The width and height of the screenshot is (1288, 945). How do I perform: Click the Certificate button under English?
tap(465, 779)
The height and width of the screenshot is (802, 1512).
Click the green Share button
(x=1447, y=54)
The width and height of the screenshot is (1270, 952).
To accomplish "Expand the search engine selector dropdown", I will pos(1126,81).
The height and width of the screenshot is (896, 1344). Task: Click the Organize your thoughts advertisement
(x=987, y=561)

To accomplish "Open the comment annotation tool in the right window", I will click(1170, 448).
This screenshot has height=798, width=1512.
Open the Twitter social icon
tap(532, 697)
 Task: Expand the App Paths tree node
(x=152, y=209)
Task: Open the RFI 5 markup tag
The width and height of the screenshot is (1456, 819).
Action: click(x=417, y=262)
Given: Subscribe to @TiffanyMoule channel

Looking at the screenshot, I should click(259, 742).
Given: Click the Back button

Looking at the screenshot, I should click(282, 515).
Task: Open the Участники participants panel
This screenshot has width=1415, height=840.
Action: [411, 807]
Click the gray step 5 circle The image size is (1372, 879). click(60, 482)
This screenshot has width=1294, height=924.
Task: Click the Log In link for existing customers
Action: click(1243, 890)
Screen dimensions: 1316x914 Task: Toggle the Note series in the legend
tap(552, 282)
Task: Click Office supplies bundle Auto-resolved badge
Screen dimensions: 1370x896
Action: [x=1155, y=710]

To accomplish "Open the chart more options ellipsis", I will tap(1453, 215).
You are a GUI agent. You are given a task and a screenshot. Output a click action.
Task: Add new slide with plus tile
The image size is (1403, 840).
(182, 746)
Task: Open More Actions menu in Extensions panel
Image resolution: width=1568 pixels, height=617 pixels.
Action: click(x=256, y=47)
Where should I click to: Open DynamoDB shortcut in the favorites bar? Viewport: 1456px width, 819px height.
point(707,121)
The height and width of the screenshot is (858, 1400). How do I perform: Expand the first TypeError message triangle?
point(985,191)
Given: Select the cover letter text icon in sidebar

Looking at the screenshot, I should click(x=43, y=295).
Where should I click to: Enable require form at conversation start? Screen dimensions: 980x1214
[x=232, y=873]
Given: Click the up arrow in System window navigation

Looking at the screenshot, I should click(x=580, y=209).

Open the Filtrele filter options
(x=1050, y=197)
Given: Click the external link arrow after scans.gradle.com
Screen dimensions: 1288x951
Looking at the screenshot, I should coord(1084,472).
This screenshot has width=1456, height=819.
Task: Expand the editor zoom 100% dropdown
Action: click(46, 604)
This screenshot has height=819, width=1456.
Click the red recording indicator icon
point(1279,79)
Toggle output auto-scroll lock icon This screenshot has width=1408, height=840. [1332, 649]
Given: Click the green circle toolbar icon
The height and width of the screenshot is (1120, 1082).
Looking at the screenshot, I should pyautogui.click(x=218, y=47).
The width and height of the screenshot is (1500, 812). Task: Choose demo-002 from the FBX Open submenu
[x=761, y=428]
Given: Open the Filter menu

* * * *

**Exercise goal:**
Could you return the complete set of entries exactly?

**Task response:**
The width and height of the screenshot is (1288, 945). How do I perform: Click the Certificate button under English?
tap(465, 779)
The height and width of the screenshot is (802, 1512).
Click the green Share button
(x=1447, y=54)
The width and height of the screenshot is (1270, 952).
To accomplish "Expand the search engine selector dropdown", I will pos(1126,81).
The height and width of the screenshot is (896, 1344). Task: Click the Organize your thoughts advertisement
(x=987, y=561)

To accomplish "Open the comment annotation tool in the right window", I will click(1170, 448).
This screenshot has height=798, width=1512.
Open the Twitter social icon
tap(532, 697)
 Task: Expand the App Paths tree node
(x=152, y=209)
Task: Open the RFI 5 markup tag
The width and height of the screenshot is (1456, 819).
Action: click(x=417, y=262)
Given: Subscribe to @TiffanyMoule channel

Looking at the screenshot, I should click(259, 742).
Given: Click the Back button

Looking at the screenshot, I should click(282, 515).
Task: Open the Участники participants panel
This screenshot has width=1415, height=840.
Action: [411, 807]
Click the gray step 5 circle The image size is (1372, 879). click(60, 482)
This screenshot has width=1294, height=924.
Task: Click the Log In link for existing customers
Action: click(1243, 890)
Screen dimensions: 1316x914 Task: Toggle the Note series in the legend
tap(552, 282)
Task: Click Office supplies bundle Auto-resolved badge
Screen dimensions: 1370x896
Action: [x=1155, y=710]

To accomplish "Open the chart more options ellipsis", I will tap(1453, 215).
You are a GUI agent. You are given a task and a screenshot. Output a click action.
Task: Add new slide with plus tile
The image size is (1403, 840).
(182, 746)
Task: Open More Actions menu in Extensions panel
Image resolution: width=1568 pixels, height=617 pixels.
Action: click(x=256, y=47)
Where should I click to: Open DynamoDB shortcut in the favorites bar? Viewport: 1456px width, 819px height.
point(707,121)
The height and width of the screenshot is (858, 1400). How do I perform: Expand the first TypeError message triangle?
point(985,191)
Given: Select the cover letter text icon in sidebar

Looking at the screenshot, I should click(x=43, y=295).
Where should I click to: Enable require form at conversation start? Screen dimensions: 980x1214
[x=232, y=873]
Given: Click the up arrow in System window navigation

Looking at the screenshot, I should click(x=580, y=209).

Open the Filtrele filter options
(x=1050, y=197)
Given: Click the external link arrow after scans.gradle.com
Screen dimensions: 1288x951
Looking at the screenshot, I should coord(1084,472).
This screenshot has width=1456, height=819.
Task: Expand the editor zoom 100% dropdown
Action: click(46, 604)
This screenshot has height=819, width=1456.
Click the red recording indicator icon
point(1279,79)
Toggle output auto-scroll lock icon This screenshot has width=1408, height=840. [1332, 649]
Given: Click the green circle toolbar icon
The height and width of the screenshot is (1120, 1082).
Looking at the screenshot, I should pyautogui.click(x=218, y=47).
The width and height of the screenshot is (1500, 812). Task: Choose demo-002 from the FBX Open submenu
[x=761, y=428]
Given: Open the Filter menu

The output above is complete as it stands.